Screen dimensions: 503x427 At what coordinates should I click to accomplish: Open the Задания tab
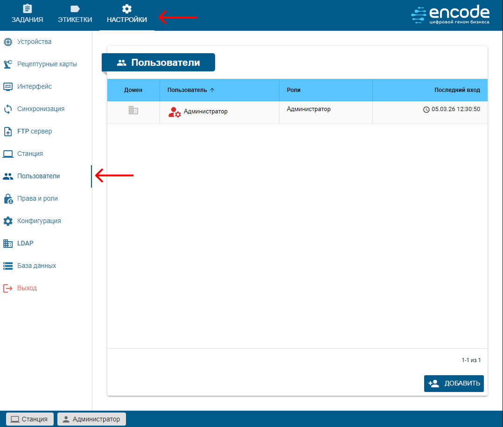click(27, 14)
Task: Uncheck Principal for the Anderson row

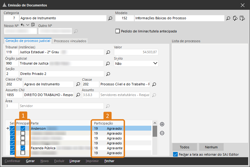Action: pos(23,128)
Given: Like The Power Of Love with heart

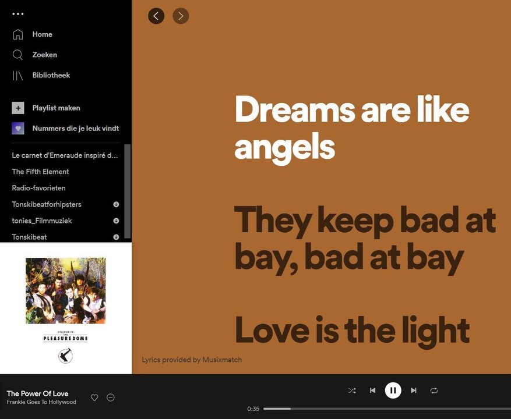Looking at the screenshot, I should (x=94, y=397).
....
What to work on:
Repeat the data above in full and exactly. Omit every image.

Result of this exercise:
Screen dimensions: 503x427 At what coordinates should I click to accomplish: Open the Задания tab
click(27, 14)
Task: Uncheck Principal for the Anderson row

Action: pos(23,128)
Given: Like The Power Of Love with heart

Looking at the screenshot, I should (x=94, y=397).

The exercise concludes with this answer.